| What the exercise asks |
Give the count of lines in the data that include "computer", with no other words.
──────
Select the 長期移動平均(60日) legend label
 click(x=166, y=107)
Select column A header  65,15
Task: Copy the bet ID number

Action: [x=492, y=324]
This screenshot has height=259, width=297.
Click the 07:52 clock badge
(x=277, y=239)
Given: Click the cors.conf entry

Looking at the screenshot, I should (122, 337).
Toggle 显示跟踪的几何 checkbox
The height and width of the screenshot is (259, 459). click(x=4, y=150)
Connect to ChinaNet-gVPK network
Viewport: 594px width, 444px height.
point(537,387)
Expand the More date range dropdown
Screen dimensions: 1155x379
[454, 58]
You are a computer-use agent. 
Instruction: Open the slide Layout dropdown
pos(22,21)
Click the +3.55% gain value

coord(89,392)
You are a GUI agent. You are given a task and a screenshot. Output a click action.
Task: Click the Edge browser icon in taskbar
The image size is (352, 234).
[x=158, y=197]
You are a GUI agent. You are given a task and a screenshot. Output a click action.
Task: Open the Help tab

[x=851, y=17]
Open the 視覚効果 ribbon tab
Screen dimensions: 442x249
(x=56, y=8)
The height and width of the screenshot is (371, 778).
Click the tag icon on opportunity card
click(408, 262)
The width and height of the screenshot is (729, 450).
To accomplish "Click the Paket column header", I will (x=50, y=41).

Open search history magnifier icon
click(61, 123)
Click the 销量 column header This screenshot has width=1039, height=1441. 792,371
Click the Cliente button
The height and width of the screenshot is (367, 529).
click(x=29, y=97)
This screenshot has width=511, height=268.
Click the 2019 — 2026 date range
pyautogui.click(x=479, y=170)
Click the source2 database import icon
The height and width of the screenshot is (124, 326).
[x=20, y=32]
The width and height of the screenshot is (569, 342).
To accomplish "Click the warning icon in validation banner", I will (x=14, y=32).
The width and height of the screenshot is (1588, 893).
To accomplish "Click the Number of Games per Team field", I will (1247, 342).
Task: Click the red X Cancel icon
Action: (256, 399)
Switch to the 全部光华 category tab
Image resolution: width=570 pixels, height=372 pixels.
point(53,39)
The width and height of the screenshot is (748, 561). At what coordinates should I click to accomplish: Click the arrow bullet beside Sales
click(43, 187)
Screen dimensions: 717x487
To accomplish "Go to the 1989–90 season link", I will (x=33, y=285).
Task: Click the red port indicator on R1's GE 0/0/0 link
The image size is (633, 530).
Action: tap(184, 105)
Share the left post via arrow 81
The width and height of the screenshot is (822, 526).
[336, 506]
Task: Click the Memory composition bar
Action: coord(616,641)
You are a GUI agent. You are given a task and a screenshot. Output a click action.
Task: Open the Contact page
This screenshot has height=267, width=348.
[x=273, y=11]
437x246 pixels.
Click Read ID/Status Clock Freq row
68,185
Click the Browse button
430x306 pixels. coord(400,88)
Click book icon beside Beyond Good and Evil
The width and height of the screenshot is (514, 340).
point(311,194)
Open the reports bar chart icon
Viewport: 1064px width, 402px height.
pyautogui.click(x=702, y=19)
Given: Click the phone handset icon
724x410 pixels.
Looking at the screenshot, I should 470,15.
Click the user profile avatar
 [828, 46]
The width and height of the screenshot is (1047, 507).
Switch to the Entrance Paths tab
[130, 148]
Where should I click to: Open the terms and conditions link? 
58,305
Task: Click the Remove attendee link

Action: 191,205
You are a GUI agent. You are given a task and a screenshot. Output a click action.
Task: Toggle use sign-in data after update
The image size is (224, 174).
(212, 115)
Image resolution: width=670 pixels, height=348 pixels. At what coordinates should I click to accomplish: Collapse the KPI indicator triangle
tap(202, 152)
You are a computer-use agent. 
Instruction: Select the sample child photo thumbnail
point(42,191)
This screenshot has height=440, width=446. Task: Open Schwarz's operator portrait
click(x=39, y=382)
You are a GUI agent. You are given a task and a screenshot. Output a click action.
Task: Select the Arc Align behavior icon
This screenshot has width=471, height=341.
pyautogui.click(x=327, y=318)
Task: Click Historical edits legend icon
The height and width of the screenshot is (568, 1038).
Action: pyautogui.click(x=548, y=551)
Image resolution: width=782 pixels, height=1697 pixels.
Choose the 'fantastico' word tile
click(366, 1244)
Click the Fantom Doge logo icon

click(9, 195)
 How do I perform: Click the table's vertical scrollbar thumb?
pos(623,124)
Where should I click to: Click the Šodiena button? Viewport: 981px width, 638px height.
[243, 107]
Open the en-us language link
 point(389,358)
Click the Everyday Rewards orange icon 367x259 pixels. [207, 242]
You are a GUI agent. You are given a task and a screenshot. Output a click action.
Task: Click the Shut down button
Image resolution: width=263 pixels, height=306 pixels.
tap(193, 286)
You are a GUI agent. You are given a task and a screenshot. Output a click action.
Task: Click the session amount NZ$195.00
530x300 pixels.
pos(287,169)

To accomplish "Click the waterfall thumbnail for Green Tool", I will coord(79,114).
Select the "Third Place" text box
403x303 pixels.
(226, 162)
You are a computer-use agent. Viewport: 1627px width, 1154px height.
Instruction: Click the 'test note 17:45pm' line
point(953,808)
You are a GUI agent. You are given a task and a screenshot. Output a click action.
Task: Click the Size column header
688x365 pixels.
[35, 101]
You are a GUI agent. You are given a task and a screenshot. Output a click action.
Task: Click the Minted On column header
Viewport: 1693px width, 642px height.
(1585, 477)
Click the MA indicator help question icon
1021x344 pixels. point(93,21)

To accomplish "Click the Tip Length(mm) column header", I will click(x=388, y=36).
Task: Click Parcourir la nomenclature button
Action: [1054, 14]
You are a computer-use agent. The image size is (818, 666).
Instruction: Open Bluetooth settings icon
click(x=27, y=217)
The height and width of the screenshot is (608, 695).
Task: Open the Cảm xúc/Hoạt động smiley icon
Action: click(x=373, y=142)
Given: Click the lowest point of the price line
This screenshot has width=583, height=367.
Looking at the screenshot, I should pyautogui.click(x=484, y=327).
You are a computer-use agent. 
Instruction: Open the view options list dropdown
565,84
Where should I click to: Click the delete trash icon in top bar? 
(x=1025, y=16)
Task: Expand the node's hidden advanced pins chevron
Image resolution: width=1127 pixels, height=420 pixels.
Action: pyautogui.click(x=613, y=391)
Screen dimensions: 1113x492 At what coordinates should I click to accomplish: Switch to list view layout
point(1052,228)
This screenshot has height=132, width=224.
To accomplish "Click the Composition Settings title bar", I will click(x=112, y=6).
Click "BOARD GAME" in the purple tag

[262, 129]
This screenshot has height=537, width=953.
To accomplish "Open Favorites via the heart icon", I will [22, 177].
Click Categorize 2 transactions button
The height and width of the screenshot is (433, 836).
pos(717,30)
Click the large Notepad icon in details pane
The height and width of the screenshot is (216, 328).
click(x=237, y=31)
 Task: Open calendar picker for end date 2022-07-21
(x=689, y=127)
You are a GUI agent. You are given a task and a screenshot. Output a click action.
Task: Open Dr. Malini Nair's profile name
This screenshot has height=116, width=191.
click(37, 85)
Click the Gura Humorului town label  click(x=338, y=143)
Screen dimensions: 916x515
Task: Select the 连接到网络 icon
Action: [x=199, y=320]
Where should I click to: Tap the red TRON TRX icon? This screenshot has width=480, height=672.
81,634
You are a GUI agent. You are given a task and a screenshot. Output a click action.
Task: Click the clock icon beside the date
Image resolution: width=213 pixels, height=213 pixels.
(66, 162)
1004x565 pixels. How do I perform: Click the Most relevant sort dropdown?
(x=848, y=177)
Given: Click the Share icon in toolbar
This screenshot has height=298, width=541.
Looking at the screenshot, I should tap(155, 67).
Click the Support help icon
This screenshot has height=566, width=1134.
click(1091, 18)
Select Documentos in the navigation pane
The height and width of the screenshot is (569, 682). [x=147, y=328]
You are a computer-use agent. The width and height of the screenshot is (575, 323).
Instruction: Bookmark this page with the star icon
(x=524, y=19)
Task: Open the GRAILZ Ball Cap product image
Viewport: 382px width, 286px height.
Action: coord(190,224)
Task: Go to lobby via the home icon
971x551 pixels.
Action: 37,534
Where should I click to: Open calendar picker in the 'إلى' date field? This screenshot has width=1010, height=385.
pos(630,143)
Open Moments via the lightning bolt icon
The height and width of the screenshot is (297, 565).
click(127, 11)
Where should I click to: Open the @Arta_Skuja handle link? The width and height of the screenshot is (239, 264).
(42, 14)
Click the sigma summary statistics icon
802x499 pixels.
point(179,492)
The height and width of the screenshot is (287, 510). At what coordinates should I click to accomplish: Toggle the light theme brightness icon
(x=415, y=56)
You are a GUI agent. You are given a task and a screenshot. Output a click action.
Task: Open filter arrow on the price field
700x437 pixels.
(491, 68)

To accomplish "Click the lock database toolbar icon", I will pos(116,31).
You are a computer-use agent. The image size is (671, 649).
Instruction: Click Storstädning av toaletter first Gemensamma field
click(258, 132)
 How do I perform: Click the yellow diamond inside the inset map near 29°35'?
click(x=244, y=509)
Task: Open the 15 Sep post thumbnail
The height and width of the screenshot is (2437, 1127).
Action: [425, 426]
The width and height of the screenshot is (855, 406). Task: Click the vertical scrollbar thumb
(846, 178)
──────
| Problem solution |
7